Martín Heidegger en “La pregunta por la técnica” (1954) dice que la técnica moderna lo que hace es hacer aparecer lo oculto. Ese hacer aparecer es emplazar en tiempo presente lo oculto que está en algo. Pero en ese emplazar, cuando se da el desocultamiento, aparece el peligro. La técnica lo que desnuda es el peligro y de ahí la experimentación. Digamos que técnica y tecnología son lo mismo en términos heideggerianos, es decir, tales palabras no designan a nada instrumental, sino a un hacer, a una forma de hacer y a una racionalidad. Si la clonación es una forma sostener lo gobernable, su ejercicio, su manipulación, tal como lo esboza el informe del Doctor Joseph Summers, código 2345-G de la novela Los improductivos, en su experimentación continua, para producir seres iguales, seres colectivos, seres productivos, haría aparecer el peligro: el de la supresión de vida futura en la medida que no hay símil, ni cuerpo perfecto; todos los órganos, incluso el esperma y los óvulos no servirían para generar vida y peor para rejuvenecimiento de nadie (p. 45). La pregunta por la tecnología, en la ciencia ficción, de este modo, sería la pregunta por cómo aquella determina la vida, es decir, cómo la tecnología elimina la vida plena.

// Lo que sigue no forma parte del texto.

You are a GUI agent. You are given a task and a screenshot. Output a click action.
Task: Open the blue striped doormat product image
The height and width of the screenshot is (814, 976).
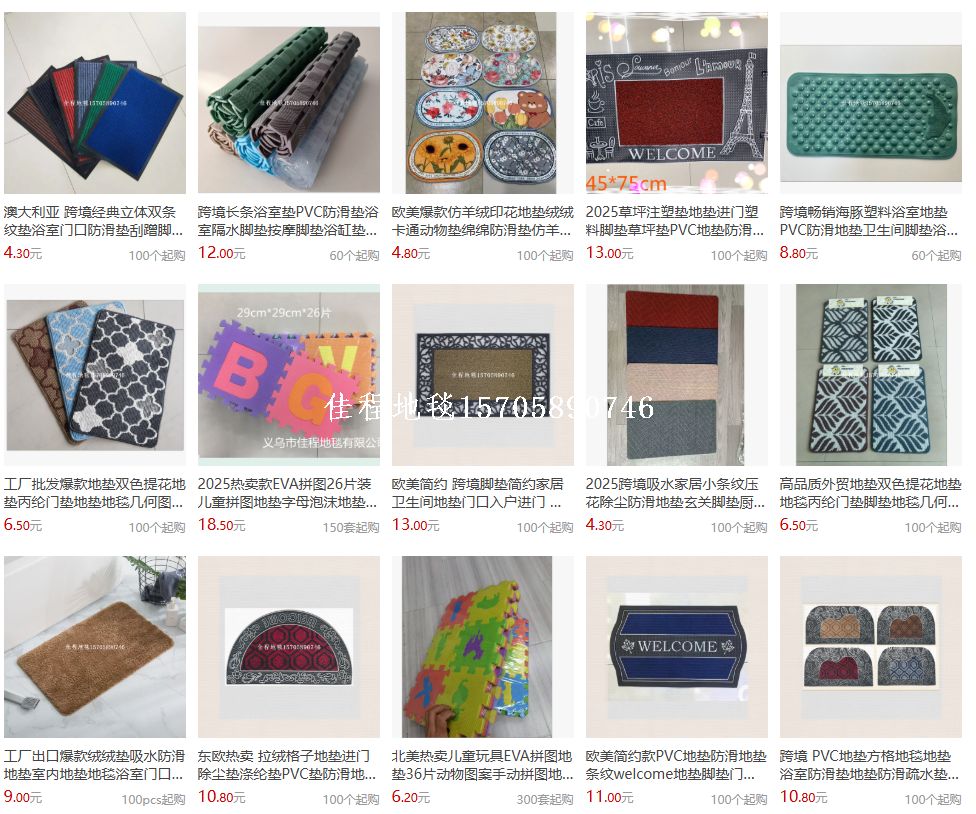(95, 103)
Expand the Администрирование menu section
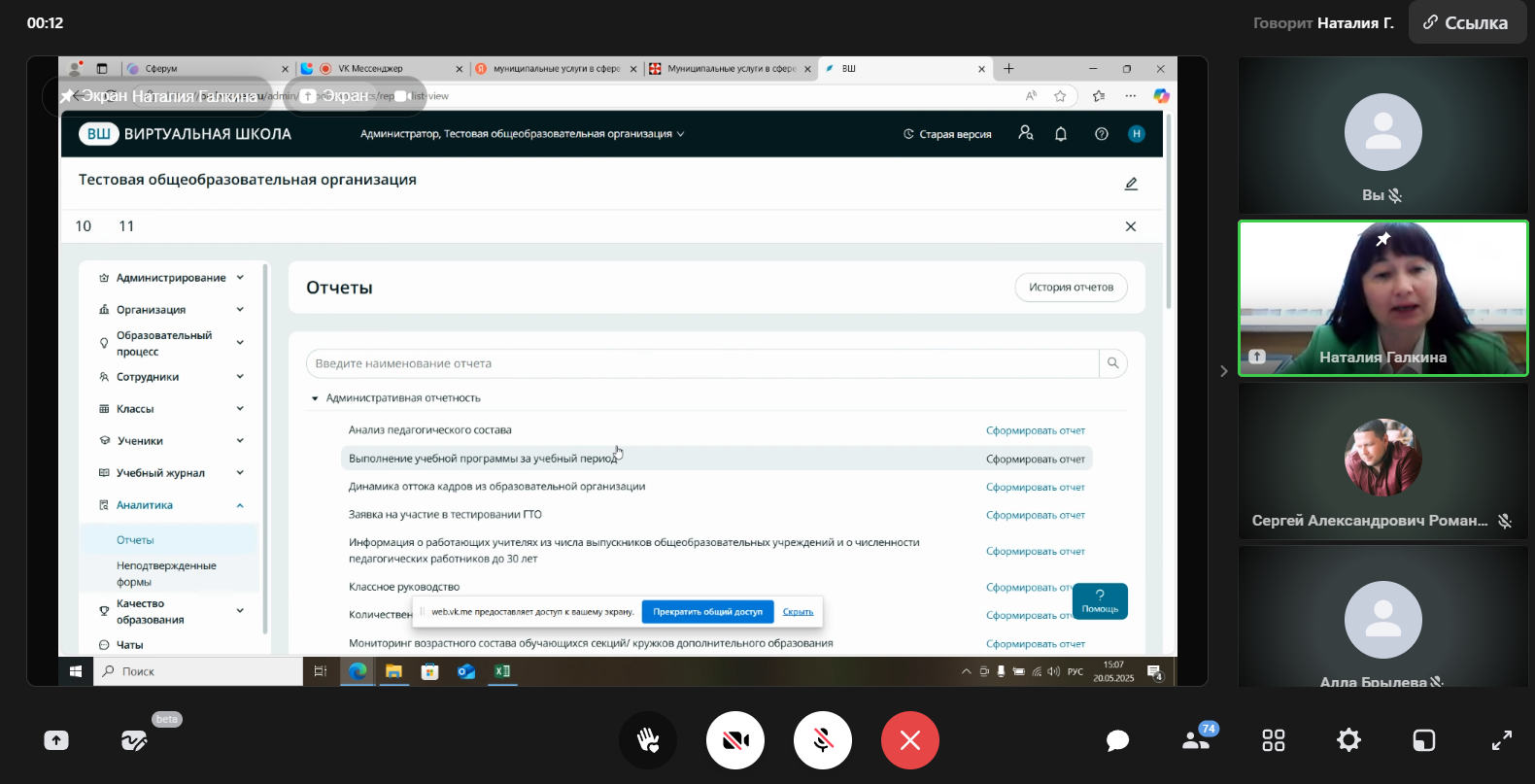Viewport: 1535px width, 784px height. (x=171, y=278)
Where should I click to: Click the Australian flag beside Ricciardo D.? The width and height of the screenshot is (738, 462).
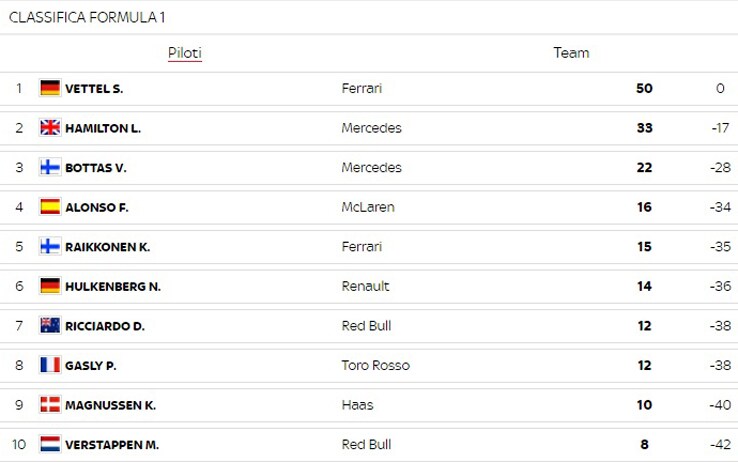pyautogui.click(x=50, y=326)
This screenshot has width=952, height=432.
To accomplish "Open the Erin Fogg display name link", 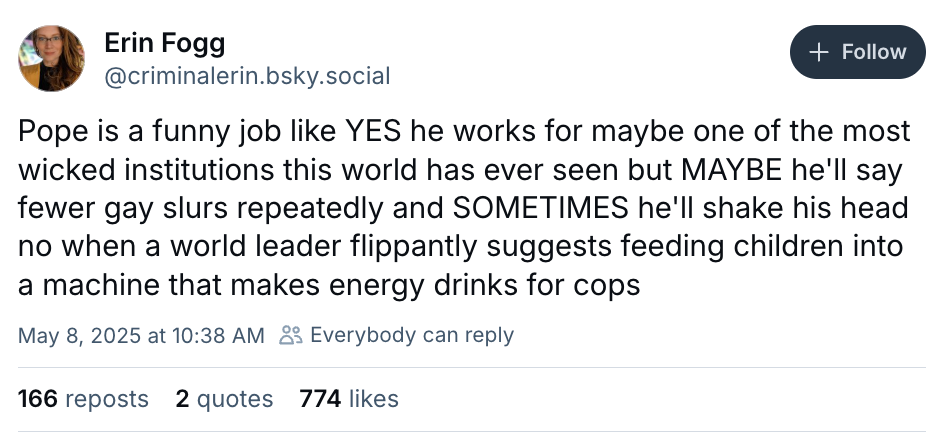I will click(x=165, y=43).
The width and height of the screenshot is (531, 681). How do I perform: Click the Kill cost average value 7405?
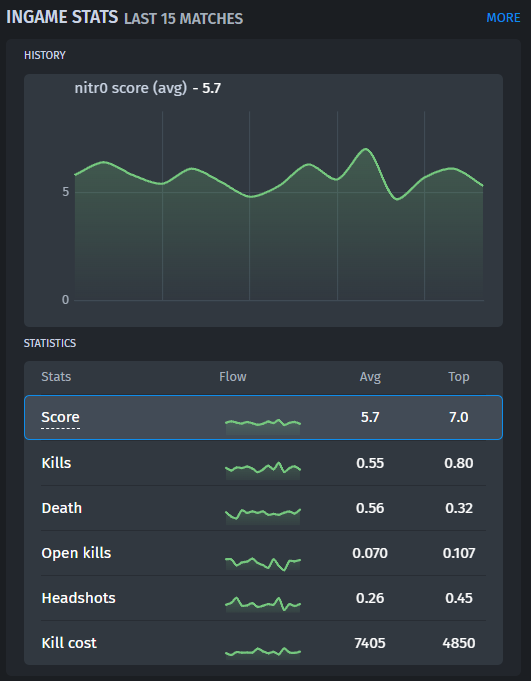pyautogui.click(x=370, y=643)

Quisiera concluir señalando un tercer modo de lectura de la novela de Londoño Proaño. Éste se relaciona con leerla en sentido inverso. Los capítulos del libro van en sentido descendente, como si fuera un conteo final. La resolución de la novela llevaría a algo parecido a lo que hiciera George Orwell en 1984 (1948), es decir, al escape de un sistema opresor. Pero si leemos en sentido contrario, en sentido ascendente, desde al final hasta el principio, tomando en cuenta el discurso antes aludido, encontraremos que la historia es la de introducción a una sociedad utópica, con los riesgos que ello implica. Dos personajes se encuentran, se enamoran, conocen de la industria de la clonación y luego van a competir dentro de ella: el supuesto final es la de una pareja que termina en guerra porque son competitivos profesionalmente.

Pues bien, bajo esta posible lectura, la novela de Londoño Proaño, si bien es una metatopía, a su vez esboza un mundo utópico del cual todo escape está anulado, está suspendido o, si se quiere, está bloqueado. Pretender ver en esta novela una distopía no es posible.

Jameson nos dice en Semillas del tiempo (2000) que la utopía no implica siempre un “ideal” y que su antinomia, la palabra distopía, si bien inscribe la posibilidad del desastre, tampoco lo es en sí eso. Si nos atenemos en concreto al segundo modo de lectura que hice, al discurso, nos encontramos, en efecto, con un escenario utópico donde, dejando de lado la historia, la narración que podría pensarse como distópica, aparece descrito, como dice Jameson, un mecanismo, un tipo de máquina social y de gobierno, esa máquina de productividad, la de la globalización tecnológica, que parece ser el horizonte, pero un horizonte en el que estaríamos encerrados o atrapados. Esta, creo, es la fortaleza de la novela Los improductivos. Y en este contexto, la novela es más bien una antiutopía que describe el escenario de una utopía sin escape, siendo así una crítica bien lograda de todo este sistema, de todo sistema productivista que roba la posibilidad de futuro al ser humano. De ahí que podamos decir que esta novela es una crítica al modelo corporativista que presentifica toda utopía anulándola. Solo pensemos en las palabras que le hace decir Londoño Proaño a su personaje, el clon Zach: “Esto no es una utopía. ¡Abramos nuestras mentes y dejemos que la Revolución Productiva nos perfeccione!” (p. 27). La crítica del autor es, por lo tanto, a ese modelo que esconde, que oculta su propia verdad: el discurso de la productividad es en el fondo el de la improductividad.